--- START ---

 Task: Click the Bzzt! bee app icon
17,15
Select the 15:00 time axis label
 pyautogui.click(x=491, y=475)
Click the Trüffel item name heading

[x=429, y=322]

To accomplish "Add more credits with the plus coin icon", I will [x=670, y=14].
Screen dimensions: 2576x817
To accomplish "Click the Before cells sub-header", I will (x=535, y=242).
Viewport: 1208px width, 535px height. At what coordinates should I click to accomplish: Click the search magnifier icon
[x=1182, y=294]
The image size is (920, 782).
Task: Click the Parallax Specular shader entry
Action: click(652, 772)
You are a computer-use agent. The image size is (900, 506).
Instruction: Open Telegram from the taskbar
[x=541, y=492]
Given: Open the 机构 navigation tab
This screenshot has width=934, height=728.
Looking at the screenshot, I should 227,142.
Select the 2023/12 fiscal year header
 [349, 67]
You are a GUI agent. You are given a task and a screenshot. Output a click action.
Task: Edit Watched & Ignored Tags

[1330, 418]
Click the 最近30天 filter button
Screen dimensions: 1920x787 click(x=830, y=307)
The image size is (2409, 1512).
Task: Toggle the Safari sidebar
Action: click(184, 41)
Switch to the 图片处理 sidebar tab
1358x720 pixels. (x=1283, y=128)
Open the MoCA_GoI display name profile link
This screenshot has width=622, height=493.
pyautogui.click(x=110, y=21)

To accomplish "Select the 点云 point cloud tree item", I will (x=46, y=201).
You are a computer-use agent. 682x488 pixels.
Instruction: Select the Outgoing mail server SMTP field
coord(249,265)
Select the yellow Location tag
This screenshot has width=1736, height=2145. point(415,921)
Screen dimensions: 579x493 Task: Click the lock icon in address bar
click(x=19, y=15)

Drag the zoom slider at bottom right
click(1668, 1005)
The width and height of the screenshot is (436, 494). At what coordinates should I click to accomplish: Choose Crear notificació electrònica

--- END ---

- TASK STATEMENT: Where the listing above reaches the line that contains "Task: Edit Watched & Ignored Tags", start retyping, and finish with the line that contains "Open the MoCA_GoI display name profile link"; reproduce those lines exactly and no others.

- ANSWER BELOW:
Task: Edit Watched & Ignored Tags

[1330, 418]
Click the 最近30天 filter button
Screen dimensions: 1920x787 click(x=830, y=307)
The image size is (2409, 1512).
Task: Toggle the Safari sidebar
Action: click(184, 41)
Switch to the 图片处理 sidebar tab
1358x720 pixels. (x=1283, y=128)
Open the MoCA_GoI display name profile link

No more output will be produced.